The following documents, which Infinite Machines Corp. (the "Company") has
filed with the SEC pursuant to either the Securities Act of 1933, as amended
(the "Securities Act"), or the Securities Exchange Act of 1934, as amended (the
"Exchange Act"), are incorporated in this Registration Statement by reference
and shall be deemed to be a part hereof:
(a) The Company's Annual Report on Form 10-KSB, as amended on Form
10-KSB/A for the fiscal year ended December 31, 1995.
(b) The Company's Quarterly Report on From 10-QSB for the period
ended March 31, 1996.
(c) The Company's definitive Proxy Statement as filed with the SEC.
(d) The description of the common stock, par value $.001 per share,
of the Company (the "Common Stock") contained in the Prospectus,
which has previously also been incorporated in the Company's
Registration Statement on Form S-1 (Filed with the Commission on
September 14, 1993).
All documents filed by the Company with the SEC pursuant to Sections 13(a),
13(c), 14 and 15(d) of the Exchange Act subsequent to the date of this
Registration Statement and prior to the filing of a post-effective amendment to
this Registration Statement which indicates that all securities offered hereby
have been sold or which reregisters all securities then remaining unsold, shall
be deemed to be incorporated in this Registration Statement by reference and to
be a part hereof from the date of filing of such documents.

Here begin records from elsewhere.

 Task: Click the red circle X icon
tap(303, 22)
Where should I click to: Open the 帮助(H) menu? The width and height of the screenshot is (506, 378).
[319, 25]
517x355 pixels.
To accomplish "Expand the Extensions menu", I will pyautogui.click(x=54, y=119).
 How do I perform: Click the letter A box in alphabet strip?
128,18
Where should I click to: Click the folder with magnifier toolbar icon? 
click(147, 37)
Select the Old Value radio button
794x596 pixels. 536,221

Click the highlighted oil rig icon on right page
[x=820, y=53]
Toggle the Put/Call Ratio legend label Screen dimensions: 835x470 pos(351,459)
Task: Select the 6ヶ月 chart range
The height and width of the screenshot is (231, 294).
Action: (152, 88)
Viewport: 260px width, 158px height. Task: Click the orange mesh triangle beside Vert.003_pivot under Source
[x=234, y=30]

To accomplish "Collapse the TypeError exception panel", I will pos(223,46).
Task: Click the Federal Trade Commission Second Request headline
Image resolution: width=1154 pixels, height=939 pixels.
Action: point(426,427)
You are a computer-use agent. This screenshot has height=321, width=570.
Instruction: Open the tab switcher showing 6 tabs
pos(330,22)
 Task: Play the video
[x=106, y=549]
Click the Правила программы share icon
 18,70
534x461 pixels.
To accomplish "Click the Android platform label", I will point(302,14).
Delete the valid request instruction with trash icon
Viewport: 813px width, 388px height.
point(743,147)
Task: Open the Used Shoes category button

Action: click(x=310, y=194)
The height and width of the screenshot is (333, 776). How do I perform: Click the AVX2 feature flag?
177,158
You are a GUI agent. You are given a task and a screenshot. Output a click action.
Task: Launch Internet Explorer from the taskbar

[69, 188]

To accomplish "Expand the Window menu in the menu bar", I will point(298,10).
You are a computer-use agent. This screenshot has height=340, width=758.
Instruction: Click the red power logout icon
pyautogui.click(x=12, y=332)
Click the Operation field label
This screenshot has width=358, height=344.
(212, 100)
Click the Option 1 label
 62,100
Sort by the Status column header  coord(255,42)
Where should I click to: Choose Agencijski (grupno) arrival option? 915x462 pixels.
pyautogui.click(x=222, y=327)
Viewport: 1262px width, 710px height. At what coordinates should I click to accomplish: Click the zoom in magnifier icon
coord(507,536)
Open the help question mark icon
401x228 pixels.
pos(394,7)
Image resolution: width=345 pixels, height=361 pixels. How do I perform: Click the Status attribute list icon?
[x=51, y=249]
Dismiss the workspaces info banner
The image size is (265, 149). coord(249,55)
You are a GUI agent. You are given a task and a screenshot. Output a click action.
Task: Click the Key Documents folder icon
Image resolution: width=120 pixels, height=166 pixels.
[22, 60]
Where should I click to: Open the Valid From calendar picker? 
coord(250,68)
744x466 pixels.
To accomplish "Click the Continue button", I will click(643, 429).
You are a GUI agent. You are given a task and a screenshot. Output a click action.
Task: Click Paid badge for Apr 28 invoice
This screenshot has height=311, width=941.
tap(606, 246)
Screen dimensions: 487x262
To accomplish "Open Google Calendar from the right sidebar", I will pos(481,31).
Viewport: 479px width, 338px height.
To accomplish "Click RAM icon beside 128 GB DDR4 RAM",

Any statement contained in this Registration Statement, in a supplement to
this Registration Statement or in a document incorporated by reference herein
shall be deemed to be modified or superseded for purposes of this Registration
Statement to the extent that a statement contained herein or in any subsequently
filed supplement to this Registration Statement or in any document that also is
incorporated by reference herein modifies or supersedes such statement. Any
statement so modified or superseded shall not be deemed, except as so modified
or superseded, to constitute a part to this Registration Statement.
Item 4. Description of Securities.
Not Applicable.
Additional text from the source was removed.